The move comes after mounting tensions in Lebanon where Iran and Saudi Arabia hold sway
Gulf monarchies on Wednesday declared Lebanon's Hezbollah a "terrorist" group, in the latest regional move against the organisation fighting in support of Syria's government.
The six-member Gulf Cooperation Council took the action against Hezbollah members because of "hostile actions of the militia who recruit the young people [of the Gulf] for terrorist acts," GCC Secretary General Abdullatif al-Zayani said in a statement.
Zayani cited "their terrorist acts and incitement in Syria, Yemen and in Iraq", which he said were threatening Arab security.
The GCC also said that Hezbollah was backing arms smugglers in the region and trying to promote "sedition and disorder in flagrant violation of the sovereignty and security" of GCC countries.
Gulf nations have taken a series of measures against Hezbollah since Saudi Arabia last month halted a $3bn programme funding French military supplies to Beirut.
Last week, five out of six GCC countries either issued travel warnings against, or banned its citizens from visiting, Lebanon on safety grounds.
Hezbollah is backed by Saudi Arabia's regional rival Iran, with whom relations have worsened this year. The two are on opposing sides in conflicts in Syria and Yemen.
Announcing the military funding cut last month, a Saudi official said the kingdom had noticed "hostile Lebanese positions resulting from the stranglehold of Hezbollah on the state".
Riyadh would be conducting "a comprehensive review of its relations with the Lebanese republic," the unnamed official said.

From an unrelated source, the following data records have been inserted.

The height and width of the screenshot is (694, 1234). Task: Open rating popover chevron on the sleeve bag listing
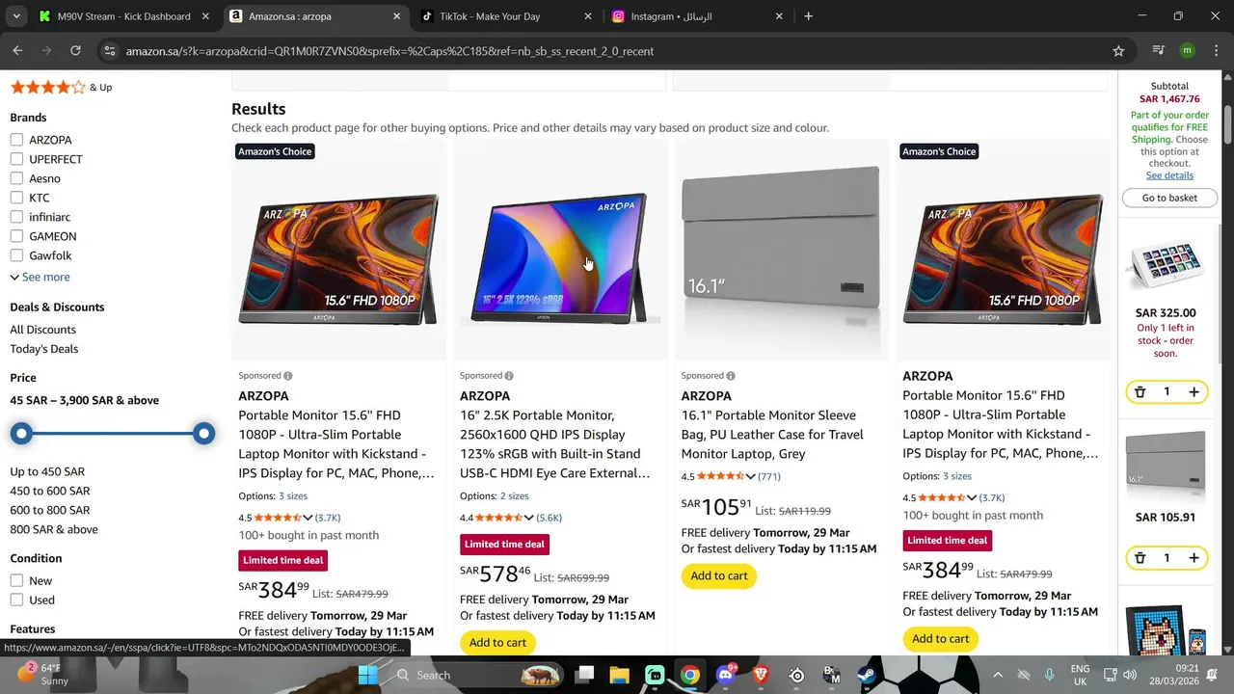[750, 476]
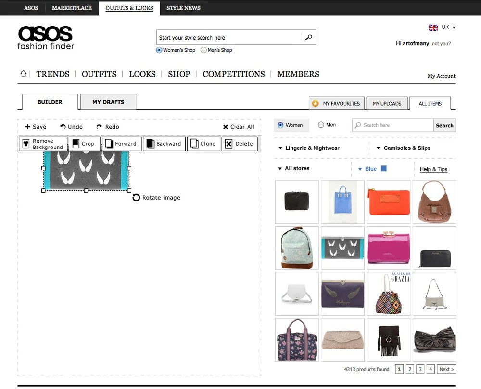Send the image Backward

(164, 144)
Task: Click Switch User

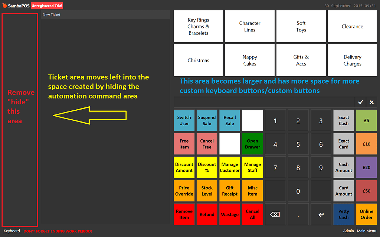Action: pos(184,120)
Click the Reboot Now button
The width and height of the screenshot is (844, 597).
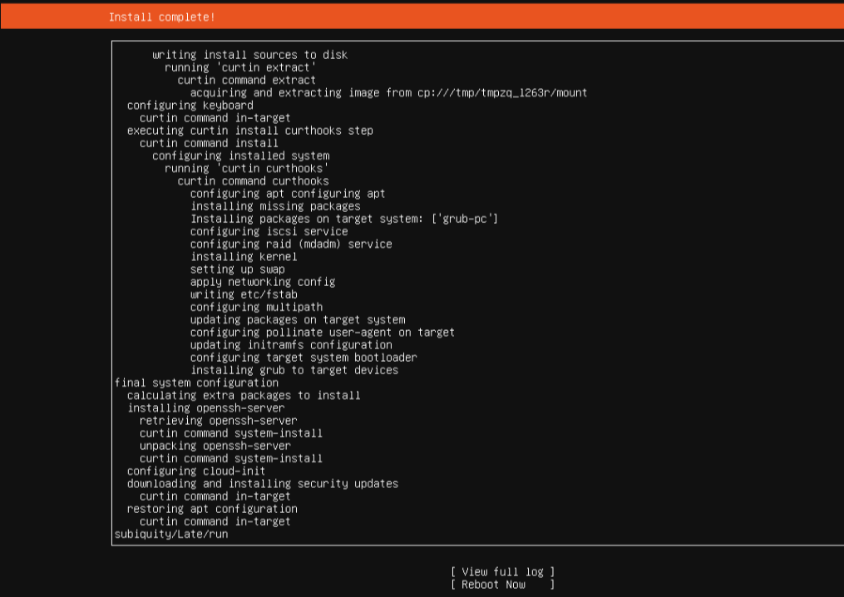[502, 585]
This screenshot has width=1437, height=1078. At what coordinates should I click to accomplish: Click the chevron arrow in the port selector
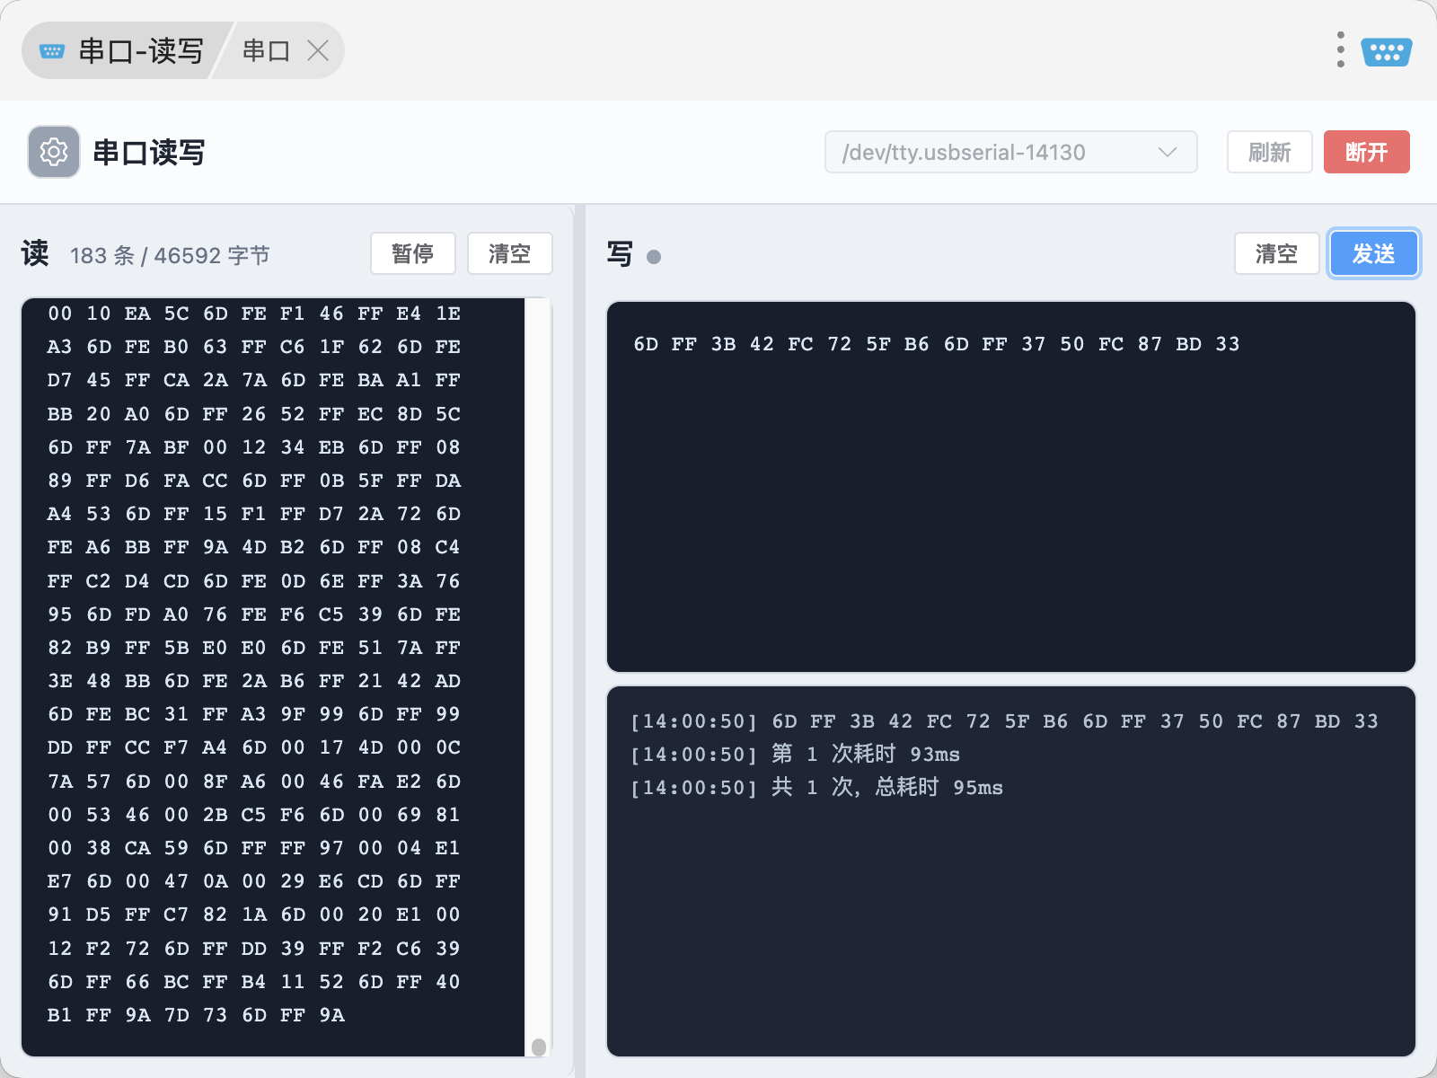[1168, 152]
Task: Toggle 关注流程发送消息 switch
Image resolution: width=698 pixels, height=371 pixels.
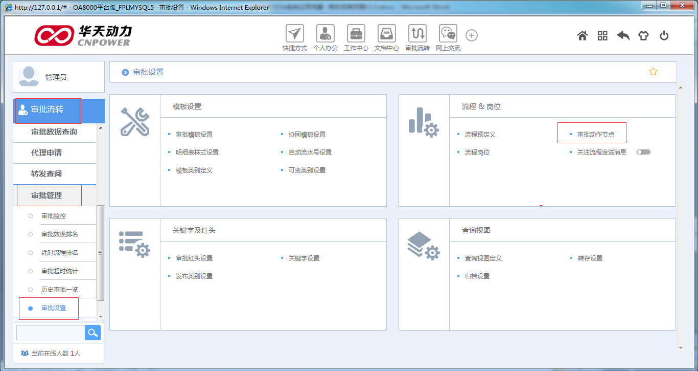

He specifically cited Lebanon's refusal to join the Arab League and the Organisation of Islamic Cooperation in condemning attacks on Saudi diplomatic missions in Iran in January.
Riyadh cut diplomatic ties with Tehran after demonstrators burned its embassy and attacked a consulate following the Saudi execution of a prominent Shia cleric.
The Sunni-dominated GCC comprises Bahrain, Kuwait, Oman, Qatar, Saudi Arabia and the UAE.